**DATA SECTION:**
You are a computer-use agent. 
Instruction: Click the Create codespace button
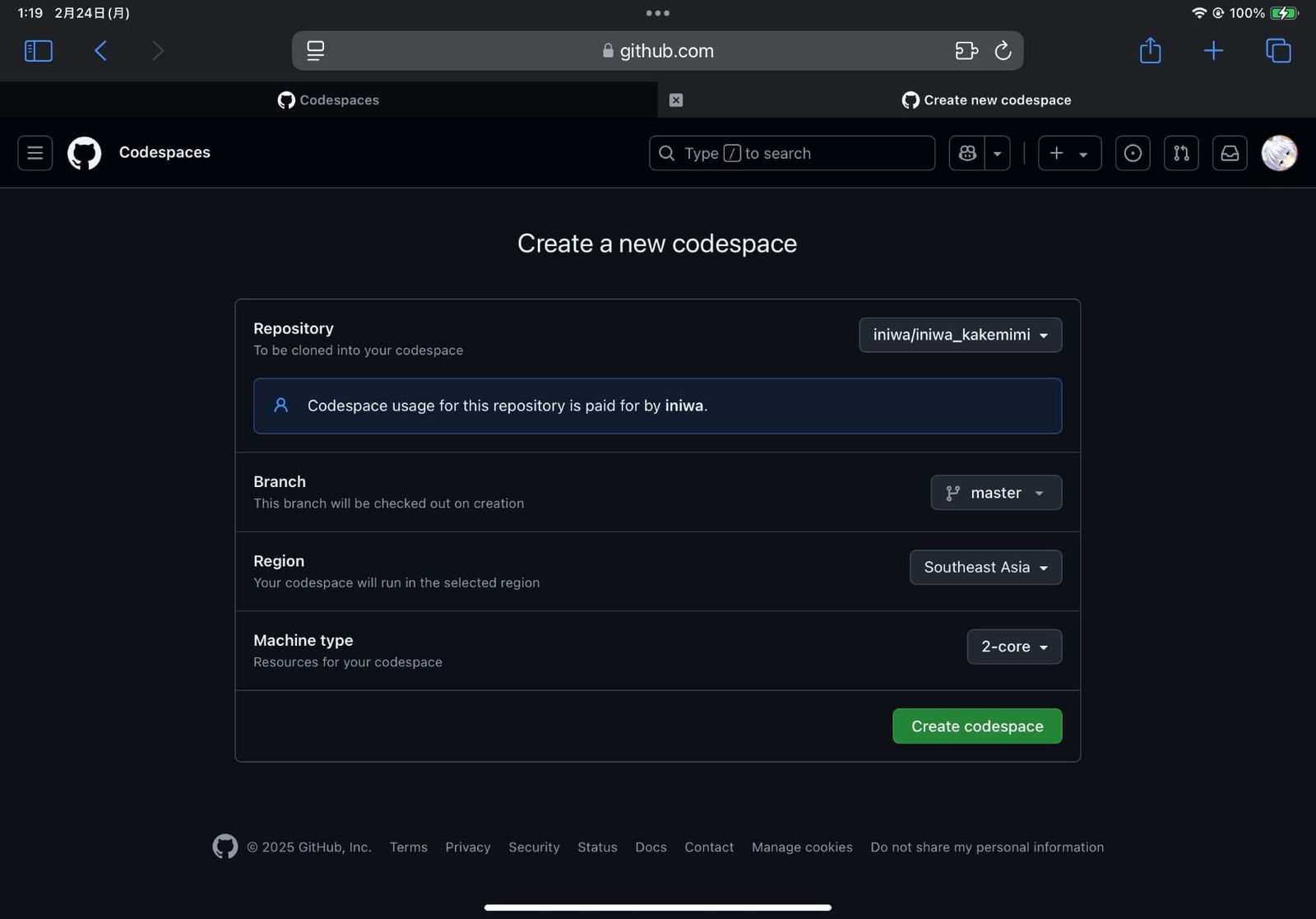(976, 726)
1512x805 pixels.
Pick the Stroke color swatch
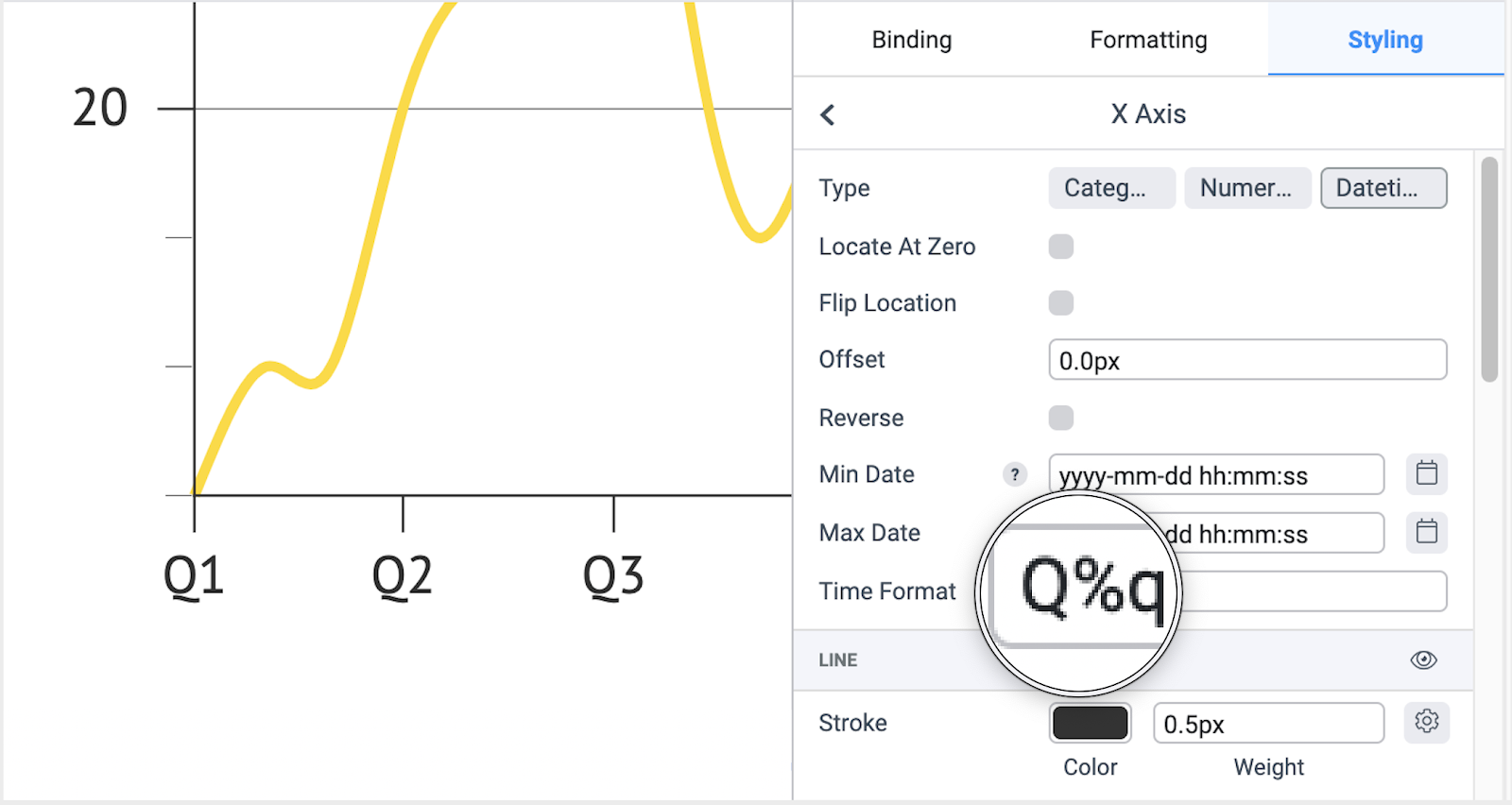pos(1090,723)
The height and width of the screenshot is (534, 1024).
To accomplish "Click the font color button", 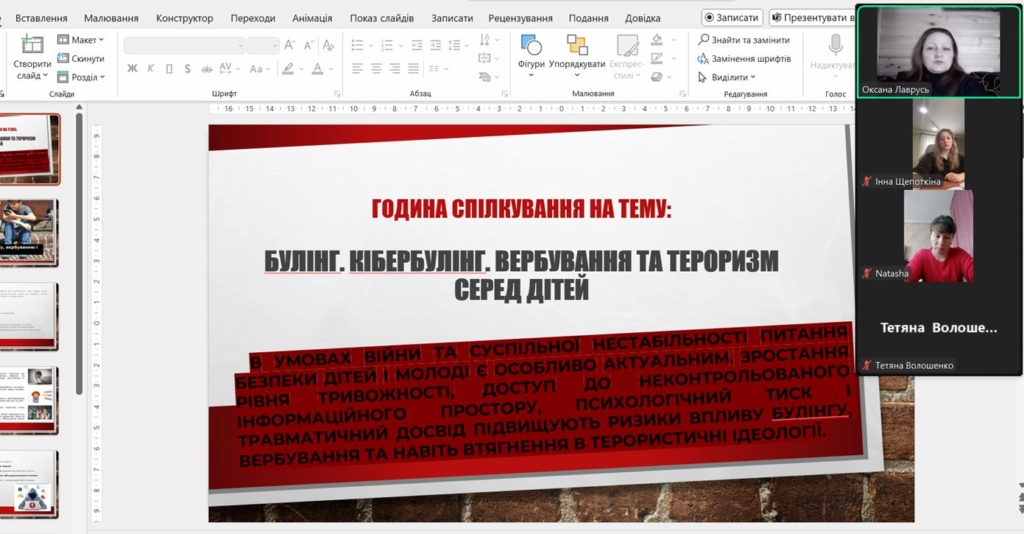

**BRIEF:**
Put the stretch from the line containing "The height and" through the end of the lines into a Markdown table with the columns No. and Line, numbering each row and omitting blank lines. Cover only that stretch, and leave the pictures out of the answer.

**EXPECTED OUTPUT:**
| No. | Line |
|---|---|
| 1 | The height and width of the screenshot is (534, 1024). |
| 2 | To accomplish "Click the font color button",  |